Direct costs were $0.9 million for the six months ended June 30, 1999, compared
to $1.3 million for the six months ended June 30, 1998, a decrease of $0.4
million. Direct costs decreased by $0.5 million due to the change in service
bureaus processing the Company's pay-per-call business, as discussed above,
offset partially by an increase in direct costs of $0.1 million due to
commissions paid to third party internet content providers.

Selling, general and administrative expenses were $3.3 million and $3.0 million
for the six months ended June 30, 1999 and June 30, 1998, respectively, an
increase of $0.3 million. The increase is due primarily to higher data
processing, consulting and personnel expense relating to the continued
development and expansion of the Company's internet business.

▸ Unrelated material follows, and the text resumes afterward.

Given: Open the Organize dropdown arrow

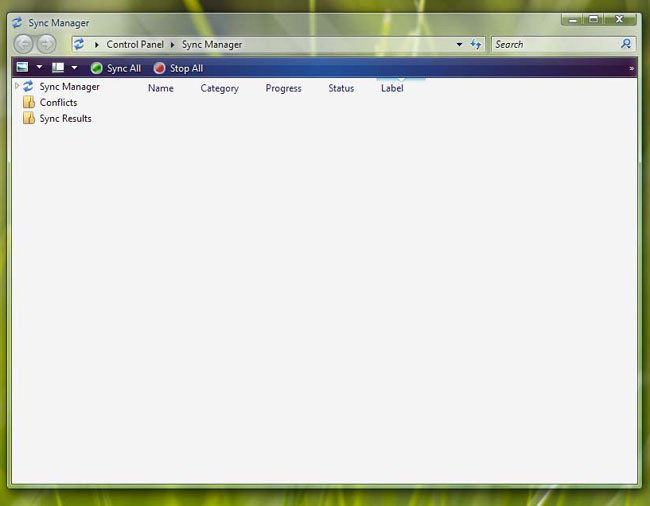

Corporate Administrative Expenses

Corporate administrative expense include executive, human resources, finance and
accounting, management information systems and various other expenses. Corporate
administrative expenses were $7.0 million for the six months ended June 30,
1999, compared to $8.1 million for the six months ended June 30, 1998, a
decrease of $1.1 million. The decrease is due to decreased salary expense ($0.5
million), decreased rent expense ($0.2 million) and decreased depreciation
expense ($0.4 million).

Rent Expense From Affiliated Companies

Rent expense from affiliated companies represents charges from affiliated
companies for the use of the Company's executive offices. The charge is based
upon the Company's proportionate share of the operating expenses of such
offices. Rent expense from affiliated companies was $0.2 million for both the
six months ended June 30, 1999 and 1998.


                                       18
<PAGE>

Item 2. (Continued)

Impact of Year 2000

The Company has reviewed its computer systems and operations to identify and
determine the extent to which any systems will be vulnerable to potential errors
and failures as a result of the "Year 2000" problem. The Year 2000 problem is
the result of computer programs being written using two digits, rather than four
digits, to define the applicable year. Any of the Company's programs that have
time-sensitive software may recognize a date using "00" as the year 1900 rather
than the year 2000. This could result in a major system failure or
miscalculations, causing disruptions of operations including, among other
things, a temporary inability to process transactions, billing, customer service
or to engage in similar normal business activities.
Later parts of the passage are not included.